**EXERCISE AIM:** Convert every line of the listing below into a JSON list of strings, with one string per line and any blank lines left out.
— start of ITEMS —
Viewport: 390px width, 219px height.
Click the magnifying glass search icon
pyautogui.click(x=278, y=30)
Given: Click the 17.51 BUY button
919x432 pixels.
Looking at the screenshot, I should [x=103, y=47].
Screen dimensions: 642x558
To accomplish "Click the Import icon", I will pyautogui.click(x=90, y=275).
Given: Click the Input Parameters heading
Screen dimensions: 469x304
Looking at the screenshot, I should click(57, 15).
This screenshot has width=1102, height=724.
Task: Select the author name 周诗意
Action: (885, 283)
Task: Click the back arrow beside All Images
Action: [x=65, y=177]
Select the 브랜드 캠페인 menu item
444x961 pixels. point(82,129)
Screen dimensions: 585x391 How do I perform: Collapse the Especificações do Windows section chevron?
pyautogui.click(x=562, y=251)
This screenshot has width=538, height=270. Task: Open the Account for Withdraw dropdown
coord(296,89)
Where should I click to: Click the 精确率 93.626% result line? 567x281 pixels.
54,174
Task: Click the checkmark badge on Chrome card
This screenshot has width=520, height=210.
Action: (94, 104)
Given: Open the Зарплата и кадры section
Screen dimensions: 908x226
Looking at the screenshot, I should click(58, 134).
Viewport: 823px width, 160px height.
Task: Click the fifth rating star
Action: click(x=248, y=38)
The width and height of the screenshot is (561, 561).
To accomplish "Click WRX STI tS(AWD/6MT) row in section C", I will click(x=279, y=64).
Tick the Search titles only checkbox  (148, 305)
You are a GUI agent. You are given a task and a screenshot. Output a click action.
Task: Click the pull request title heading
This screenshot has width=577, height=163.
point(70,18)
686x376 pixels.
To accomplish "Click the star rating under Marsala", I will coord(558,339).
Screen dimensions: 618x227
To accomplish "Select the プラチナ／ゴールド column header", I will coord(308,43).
— end of ITEMS —
**FULL OUTPUT:**
[
  "Viewport: 390px width, 219px height.",
  "Click the magnifying glass search icon",
  "pyautogui.click(x=278, y=30)",
  "Given: Click the 17.51 BUY button",
  "919x432 pixels.",
  "Looking at the screenshot, I should [x=103, y=47].",
  "Screen dimensions: 642x558",
  "To accomplish \"Click the Import icon\", I will pyautogui.click(x=90, y=275).",
  "Given: Click the Input Parameters heading",
  "Screen dimensions: 469x304",
  "Looking at the screenshot, I should click(57, 15).",
  "This screenshot has width=1102, height=724.",
  "Task: Select the author name 周诗意",
  "Action: (885, 283)",
  "Task: Click the back arrow beside All Images",
  "Action: [x=65, y=177]",
  "Select the 브랜드 캠페인 menu item",
  "444x961 pixels. point(82,129)",
  "Screen dimensions: 585x391 How do I perform: Collapse the Especificações do Windows section chevron?",
  "pyautogui.click(x=562, y=251)",
  "This screenshot has width=538, height=270. Task: Open the Account for Withdraw dropdown",
  "coord(296,89)",
  "Where should I click to: Click the 精确率 93.626% result line? 567x281 pixels.",
  "54,174",
  "Task: Click the checkmark badge on Chrome card",
  "This screenshot has width=520, height=210.",
  "Action: (94, 104)",
  "Given: Open the Зарплата и кадры section",
  "Screen dimensions: 908x226",
  "Looking at the screenshot, I should click(58, 134).",
  "Viewport: 823px width, 160px height.",
  "Task: Click the fifth rating star",
  "Action: click(x=248, y=38)",
  "The width and height of the screenshot is (561, 561).",
  "To accomplish \"Click WRX STI tS(AWD/6MT) row in section C\", I will click(x=279, y=64).",
  "Tick the Search titles only checkbox  (148, 305)",
  "You are a GUI agent. You are given a task and a screenshot. Output a click action.",
  "Task: Click the pull request title heading",
  "This screenshot has width=577, height=163.",
  "point(70,18)",
  "686x376 pixels.",
  "To accomplish \"Click the star rating under Marsala\", I will coord(558,339).",
  "Screen dimensions: 618x227",
  "To accomplish \"Select the プラチナ／ゴールド column header\", I will coord(308,43)."
]